Interaction of Polyanionic and Polycationic Brushes with Globular Proteins and Protein-like Nanocolloids

Abstract

A large number of experimental studies have demonstrated that globular proteins can be absorbed from the solution by both polycationic and polyanionic brushes when the net charge of protein globules is of the same or of the opposite sign with respect to that of brush-forming polyelectrolyte chains. Here, we overview the results of experimental studies on interactions between globular proteins and polycationic or polyanionic brushes, and present a self-consistent field theoretical model that allows us to account for the asymmetry of interactions of protein-like nanocolloid particles comprising weak (pH-sensitive) cationic and anionic groups with a positively or negatively charged polyelectrolyte brush. The position-dependent insertion free energy and the net charge of the particle are calculated.

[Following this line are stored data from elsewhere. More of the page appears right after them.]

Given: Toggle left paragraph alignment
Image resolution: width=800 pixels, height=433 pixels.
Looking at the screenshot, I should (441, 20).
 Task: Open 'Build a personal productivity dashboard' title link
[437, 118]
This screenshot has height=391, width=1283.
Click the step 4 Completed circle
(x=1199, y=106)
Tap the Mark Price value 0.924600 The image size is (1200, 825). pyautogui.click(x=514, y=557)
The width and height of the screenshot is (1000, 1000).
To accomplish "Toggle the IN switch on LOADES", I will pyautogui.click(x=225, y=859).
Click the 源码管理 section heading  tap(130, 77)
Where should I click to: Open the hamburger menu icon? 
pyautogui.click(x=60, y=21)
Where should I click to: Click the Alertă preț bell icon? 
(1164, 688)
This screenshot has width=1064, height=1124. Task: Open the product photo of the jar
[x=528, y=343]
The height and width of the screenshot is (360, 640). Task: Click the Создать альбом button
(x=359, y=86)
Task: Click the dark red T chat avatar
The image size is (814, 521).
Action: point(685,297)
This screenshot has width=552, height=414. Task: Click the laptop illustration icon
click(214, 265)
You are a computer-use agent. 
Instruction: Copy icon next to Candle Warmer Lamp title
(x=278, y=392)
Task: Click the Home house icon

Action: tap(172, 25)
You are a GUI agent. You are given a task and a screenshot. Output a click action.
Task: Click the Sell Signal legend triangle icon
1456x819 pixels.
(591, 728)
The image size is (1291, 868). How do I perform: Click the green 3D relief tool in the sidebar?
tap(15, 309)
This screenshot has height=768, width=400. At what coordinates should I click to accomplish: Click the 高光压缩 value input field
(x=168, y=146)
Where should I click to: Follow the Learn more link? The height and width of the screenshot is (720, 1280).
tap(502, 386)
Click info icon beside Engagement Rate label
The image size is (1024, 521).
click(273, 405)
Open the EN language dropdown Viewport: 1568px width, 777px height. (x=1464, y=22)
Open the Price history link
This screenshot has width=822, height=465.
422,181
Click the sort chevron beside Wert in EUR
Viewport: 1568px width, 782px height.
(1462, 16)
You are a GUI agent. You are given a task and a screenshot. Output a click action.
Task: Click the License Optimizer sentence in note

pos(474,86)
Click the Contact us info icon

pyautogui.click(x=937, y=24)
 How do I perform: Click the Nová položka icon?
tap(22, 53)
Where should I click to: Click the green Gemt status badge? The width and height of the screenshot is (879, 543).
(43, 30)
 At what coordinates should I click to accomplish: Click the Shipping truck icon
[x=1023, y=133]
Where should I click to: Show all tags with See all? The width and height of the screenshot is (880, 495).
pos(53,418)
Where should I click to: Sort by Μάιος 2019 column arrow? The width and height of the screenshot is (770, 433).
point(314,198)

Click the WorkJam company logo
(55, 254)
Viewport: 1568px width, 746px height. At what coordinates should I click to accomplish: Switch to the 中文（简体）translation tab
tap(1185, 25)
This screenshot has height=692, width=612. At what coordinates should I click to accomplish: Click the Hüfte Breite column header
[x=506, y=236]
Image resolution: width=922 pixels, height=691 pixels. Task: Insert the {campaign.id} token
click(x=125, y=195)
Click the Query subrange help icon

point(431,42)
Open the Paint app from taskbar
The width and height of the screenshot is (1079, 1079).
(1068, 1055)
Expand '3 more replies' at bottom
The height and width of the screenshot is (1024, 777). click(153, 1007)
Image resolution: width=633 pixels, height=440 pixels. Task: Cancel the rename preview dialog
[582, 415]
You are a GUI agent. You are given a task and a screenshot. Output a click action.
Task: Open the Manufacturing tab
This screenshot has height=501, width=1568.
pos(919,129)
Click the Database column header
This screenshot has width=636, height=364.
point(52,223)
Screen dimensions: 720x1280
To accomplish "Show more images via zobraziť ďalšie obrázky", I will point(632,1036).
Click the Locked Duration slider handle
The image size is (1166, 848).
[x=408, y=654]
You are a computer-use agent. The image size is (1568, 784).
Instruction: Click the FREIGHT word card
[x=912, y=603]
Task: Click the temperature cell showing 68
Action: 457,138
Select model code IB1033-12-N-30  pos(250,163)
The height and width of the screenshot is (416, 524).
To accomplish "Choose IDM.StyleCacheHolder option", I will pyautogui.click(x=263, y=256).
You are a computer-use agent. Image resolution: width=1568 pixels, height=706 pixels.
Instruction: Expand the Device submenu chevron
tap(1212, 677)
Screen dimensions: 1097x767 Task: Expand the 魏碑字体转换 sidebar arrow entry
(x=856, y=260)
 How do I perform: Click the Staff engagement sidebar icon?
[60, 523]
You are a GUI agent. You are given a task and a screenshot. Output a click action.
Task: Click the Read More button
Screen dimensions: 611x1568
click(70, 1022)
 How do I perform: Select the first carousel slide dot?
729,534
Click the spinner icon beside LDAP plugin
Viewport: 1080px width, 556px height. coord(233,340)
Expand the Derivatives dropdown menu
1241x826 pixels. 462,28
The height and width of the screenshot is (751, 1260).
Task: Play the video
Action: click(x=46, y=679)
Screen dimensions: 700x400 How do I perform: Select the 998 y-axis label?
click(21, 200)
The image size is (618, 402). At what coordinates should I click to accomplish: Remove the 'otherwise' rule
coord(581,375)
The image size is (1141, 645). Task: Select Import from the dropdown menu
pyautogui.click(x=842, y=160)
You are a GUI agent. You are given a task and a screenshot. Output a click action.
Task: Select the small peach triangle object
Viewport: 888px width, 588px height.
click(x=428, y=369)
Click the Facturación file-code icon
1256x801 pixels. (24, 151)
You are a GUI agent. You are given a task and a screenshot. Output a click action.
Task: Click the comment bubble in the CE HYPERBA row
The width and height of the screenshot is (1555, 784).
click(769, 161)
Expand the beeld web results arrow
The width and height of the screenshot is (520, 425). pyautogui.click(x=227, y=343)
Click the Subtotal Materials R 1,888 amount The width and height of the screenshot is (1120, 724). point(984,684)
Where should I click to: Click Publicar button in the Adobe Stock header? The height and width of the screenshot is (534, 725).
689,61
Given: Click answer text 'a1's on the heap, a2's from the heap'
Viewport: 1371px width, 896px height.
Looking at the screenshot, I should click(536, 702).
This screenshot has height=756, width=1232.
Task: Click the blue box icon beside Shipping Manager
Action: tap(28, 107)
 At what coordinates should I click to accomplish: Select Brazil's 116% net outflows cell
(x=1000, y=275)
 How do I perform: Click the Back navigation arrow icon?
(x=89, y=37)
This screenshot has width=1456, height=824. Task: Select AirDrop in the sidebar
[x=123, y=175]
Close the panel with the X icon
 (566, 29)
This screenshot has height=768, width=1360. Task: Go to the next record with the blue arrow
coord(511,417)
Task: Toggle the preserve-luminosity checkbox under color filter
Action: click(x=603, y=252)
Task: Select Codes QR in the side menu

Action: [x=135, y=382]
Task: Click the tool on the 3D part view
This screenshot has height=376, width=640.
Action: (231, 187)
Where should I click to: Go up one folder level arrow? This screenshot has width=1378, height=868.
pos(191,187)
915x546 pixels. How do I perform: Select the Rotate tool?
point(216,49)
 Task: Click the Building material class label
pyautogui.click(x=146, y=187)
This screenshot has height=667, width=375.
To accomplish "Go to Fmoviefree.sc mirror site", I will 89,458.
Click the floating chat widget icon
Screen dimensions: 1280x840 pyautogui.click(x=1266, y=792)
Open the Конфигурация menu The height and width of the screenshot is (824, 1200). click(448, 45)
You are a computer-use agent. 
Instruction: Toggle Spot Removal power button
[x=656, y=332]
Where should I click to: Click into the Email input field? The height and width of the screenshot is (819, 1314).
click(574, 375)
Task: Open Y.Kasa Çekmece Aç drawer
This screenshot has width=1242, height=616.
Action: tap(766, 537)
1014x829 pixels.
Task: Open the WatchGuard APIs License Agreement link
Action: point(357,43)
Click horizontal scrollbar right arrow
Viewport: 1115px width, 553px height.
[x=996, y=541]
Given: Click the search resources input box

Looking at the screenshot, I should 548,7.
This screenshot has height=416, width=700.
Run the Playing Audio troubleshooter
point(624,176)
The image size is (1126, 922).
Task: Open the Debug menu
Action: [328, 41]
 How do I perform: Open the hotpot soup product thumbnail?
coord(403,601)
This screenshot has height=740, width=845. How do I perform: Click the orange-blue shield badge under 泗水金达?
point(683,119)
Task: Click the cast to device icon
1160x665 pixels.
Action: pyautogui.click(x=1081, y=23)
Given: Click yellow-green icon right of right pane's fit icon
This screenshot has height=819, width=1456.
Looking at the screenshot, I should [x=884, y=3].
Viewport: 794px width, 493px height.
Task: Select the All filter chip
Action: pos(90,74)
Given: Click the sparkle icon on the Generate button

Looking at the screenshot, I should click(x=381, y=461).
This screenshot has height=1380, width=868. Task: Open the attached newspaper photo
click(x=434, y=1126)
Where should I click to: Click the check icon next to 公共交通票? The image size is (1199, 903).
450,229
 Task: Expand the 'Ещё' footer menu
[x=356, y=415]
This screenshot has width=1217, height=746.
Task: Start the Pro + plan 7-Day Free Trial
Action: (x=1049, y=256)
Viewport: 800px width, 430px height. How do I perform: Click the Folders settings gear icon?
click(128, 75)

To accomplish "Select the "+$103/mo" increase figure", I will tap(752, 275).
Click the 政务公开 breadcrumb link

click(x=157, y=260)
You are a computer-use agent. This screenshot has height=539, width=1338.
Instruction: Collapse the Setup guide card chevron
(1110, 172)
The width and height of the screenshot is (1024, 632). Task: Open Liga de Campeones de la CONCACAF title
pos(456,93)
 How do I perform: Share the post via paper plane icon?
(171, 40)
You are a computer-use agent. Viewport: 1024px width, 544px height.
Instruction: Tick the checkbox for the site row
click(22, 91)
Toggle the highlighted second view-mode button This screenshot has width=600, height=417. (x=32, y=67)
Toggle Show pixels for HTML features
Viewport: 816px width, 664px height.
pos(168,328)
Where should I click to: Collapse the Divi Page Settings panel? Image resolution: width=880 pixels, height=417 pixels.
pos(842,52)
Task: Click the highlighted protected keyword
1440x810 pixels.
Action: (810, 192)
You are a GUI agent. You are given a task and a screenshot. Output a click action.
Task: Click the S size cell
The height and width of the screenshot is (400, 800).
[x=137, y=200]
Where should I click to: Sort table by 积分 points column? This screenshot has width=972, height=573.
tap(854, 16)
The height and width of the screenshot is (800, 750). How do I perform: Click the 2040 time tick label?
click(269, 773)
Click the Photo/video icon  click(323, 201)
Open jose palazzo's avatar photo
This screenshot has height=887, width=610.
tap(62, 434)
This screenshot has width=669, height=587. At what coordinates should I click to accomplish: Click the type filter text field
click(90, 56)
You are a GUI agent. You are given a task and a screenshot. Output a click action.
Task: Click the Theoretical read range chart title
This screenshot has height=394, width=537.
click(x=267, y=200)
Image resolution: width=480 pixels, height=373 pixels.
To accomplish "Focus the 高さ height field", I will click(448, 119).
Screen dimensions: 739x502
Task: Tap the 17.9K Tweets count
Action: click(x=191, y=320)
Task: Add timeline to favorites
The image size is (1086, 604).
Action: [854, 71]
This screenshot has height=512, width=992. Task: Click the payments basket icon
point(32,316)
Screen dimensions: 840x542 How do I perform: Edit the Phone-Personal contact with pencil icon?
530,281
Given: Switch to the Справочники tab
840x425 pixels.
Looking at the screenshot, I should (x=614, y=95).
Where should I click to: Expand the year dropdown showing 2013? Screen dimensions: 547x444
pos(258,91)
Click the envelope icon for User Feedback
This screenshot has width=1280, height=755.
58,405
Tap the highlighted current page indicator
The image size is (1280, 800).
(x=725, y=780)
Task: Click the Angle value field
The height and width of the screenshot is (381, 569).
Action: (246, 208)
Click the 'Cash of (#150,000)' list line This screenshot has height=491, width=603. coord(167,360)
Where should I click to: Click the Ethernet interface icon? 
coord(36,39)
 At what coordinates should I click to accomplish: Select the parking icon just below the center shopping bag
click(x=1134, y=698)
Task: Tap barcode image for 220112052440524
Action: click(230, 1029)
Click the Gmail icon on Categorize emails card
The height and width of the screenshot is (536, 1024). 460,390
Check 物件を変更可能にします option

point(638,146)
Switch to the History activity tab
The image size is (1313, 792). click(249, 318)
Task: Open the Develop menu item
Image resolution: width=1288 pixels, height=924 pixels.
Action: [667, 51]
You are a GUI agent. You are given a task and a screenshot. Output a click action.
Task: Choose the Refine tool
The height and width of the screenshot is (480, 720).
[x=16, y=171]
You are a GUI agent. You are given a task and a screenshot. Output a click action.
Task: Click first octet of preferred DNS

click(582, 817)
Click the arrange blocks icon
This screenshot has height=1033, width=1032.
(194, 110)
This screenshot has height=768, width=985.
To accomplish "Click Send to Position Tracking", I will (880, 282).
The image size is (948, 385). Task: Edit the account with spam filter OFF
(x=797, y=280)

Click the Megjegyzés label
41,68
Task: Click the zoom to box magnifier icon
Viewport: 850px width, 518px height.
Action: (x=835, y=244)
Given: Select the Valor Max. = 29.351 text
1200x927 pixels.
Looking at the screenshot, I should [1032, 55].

The theoretical model predicts that if the numbers of cationic and anionic ionizable groups of the protein are approximately equal, then the interaction patterns for both cationic and anionic brushes at equal offset on the “wrong side” from the isoelectric point (IEP), i.e., when the particle and the brush charge are of the same sign, are similar. An essential asymmetry in interactions of particles with polycationic and polyanionic brushes is predicted when fractions of cationic and anionic groups differ significantly. That is, at a pH above IEP, the anionic brush better absorbs negatively charged particles with a larger fraction of ionizable cationic groups and vice versa.